The structural reform of medical practice to address diagnostic disparities is ongoing and slow. Some progress has been made. Sex-disaggregated reporting of clinical trial results is now required for federally funded research. Medical schools have begun incorporating sex and gender differences into diagnostic training. Research funding for conditions that disproportionately affect women has increased, though it remains disproportionately low relative to disease burden. These changes will eventually reduce the diagnostic gap, but the timeline for that reduction is measured in decades rather than years. 

In the meantime, the patient remains the most important advocate for her own accurate diagnosis. The advocacy required is significant, and it is not equally available to all women. Patients with educational resources, supportive family members, financial means to seek second opinions, and time to manage their own care are better positioned to navigate a system that has documented diagnostic biases against them. Patients without those resources face the same biases with fewer tools to address them. This is not a circumstance that individual self-advocacy can fully correct. It is a structural problem that requires structural solutions, and the structural solutions are arriving slowly. 

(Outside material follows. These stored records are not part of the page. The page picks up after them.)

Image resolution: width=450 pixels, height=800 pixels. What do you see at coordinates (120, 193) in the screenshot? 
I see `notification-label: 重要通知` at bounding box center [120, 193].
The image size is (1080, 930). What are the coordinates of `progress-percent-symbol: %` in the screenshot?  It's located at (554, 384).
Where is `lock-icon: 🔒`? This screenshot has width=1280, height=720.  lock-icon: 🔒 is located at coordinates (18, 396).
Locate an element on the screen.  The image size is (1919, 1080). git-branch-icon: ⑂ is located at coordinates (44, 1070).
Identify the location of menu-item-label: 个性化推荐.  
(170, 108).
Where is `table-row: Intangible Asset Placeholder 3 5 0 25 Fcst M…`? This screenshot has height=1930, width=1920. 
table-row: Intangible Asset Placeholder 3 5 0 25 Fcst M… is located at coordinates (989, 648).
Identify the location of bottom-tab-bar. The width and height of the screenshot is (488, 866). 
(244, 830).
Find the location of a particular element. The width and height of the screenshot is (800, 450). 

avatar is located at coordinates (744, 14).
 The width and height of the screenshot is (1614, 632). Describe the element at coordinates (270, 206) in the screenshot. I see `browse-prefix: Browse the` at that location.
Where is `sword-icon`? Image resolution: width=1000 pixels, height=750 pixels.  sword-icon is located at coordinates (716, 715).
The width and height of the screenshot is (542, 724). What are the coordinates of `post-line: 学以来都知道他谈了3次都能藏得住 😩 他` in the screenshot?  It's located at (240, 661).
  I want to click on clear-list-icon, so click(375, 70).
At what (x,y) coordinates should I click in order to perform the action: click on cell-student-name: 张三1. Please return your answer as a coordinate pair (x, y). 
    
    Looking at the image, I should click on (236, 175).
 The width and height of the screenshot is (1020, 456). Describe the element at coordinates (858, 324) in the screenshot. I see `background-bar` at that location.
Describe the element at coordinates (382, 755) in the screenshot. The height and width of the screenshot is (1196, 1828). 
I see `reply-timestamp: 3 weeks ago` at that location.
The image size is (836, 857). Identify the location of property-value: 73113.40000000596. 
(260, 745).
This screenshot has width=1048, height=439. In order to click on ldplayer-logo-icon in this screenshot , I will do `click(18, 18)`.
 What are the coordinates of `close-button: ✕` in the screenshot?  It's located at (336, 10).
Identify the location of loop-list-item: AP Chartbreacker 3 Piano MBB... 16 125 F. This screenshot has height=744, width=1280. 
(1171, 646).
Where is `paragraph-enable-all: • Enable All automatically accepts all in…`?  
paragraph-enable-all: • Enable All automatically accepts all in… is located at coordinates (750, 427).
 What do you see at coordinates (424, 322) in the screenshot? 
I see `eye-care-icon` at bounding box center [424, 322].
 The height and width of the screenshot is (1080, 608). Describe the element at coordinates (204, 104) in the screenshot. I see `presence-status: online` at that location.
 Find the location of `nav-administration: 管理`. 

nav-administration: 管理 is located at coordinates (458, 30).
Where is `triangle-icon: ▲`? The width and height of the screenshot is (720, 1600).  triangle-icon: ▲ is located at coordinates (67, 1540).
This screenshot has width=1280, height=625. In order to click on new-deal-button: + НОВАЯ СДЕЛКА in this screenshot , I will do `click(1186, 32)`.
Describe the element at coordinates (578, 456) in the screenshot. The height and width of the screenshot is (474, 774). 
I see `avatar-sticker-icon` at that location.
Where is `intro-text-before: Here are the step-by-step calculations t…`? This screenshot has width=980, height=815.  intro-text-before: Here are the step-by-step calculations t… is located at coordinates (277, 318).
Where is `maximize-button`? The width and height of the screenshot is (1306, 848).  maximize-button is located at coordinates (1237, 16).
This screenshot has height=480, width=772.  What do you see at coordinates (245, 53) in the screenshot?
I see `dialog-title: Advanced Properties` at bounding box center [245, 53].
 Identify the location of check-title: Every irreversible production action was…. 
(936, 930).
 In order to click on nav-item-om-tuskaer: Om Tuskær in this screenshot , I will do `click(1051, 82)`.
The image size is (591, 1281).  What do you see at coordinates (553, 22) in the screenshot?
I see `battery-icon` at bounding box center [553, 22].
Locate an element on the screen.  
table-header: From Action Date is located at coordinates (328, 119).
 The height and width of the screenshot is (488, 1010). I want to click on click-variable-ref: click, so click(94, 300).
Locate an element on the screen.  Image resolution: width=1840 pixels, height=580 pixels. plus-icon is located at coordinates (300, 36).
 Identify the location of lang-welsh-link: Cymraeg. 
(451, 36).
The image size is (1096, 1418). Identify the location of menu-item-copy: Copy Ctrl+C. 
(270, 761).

What women can do is approach the medical system with informed awareness of how it has been documented to function for patients like them. The awareness is not paranoia. The awareness is preparation. The patient who understands that her symptoms may be dismissed, that her pain may be underestimated, that her diagnostic workup may stop prematurely, is better equipped to push back when those things begin to happen. The pushing back is not always successful. It is more often successful than acquiescence. The data supports the pushing back. The data supports the patient. 

The diagnostic gap is real. The diagnostic gap is documented. The diagnostic gap will continue to affect women's health outcomes until the medical system reforms itself adequately to close it. Patients navigating the system in the meantime are operating in conditions that have been measured and reported on, and the measurement is itself useful. The patient who knows the gap exists is not imagining what she is experiencing when her symptoms are dismissed. She is encountering a documented pattern. Knowing this can help her respond to it more effectively, advocate for herself more confidently, and locate the providers and second opinions who are more likely to provide the diagnostic accuracy she needs. 

Her health depends on the system improving. Her health also depends, in the meantime, on her ability to navigate the system as it currently is. Both things are true. The improvement of the system is the work of generations. The navigation of the current system is the work of every woman who needs accurate medical care now.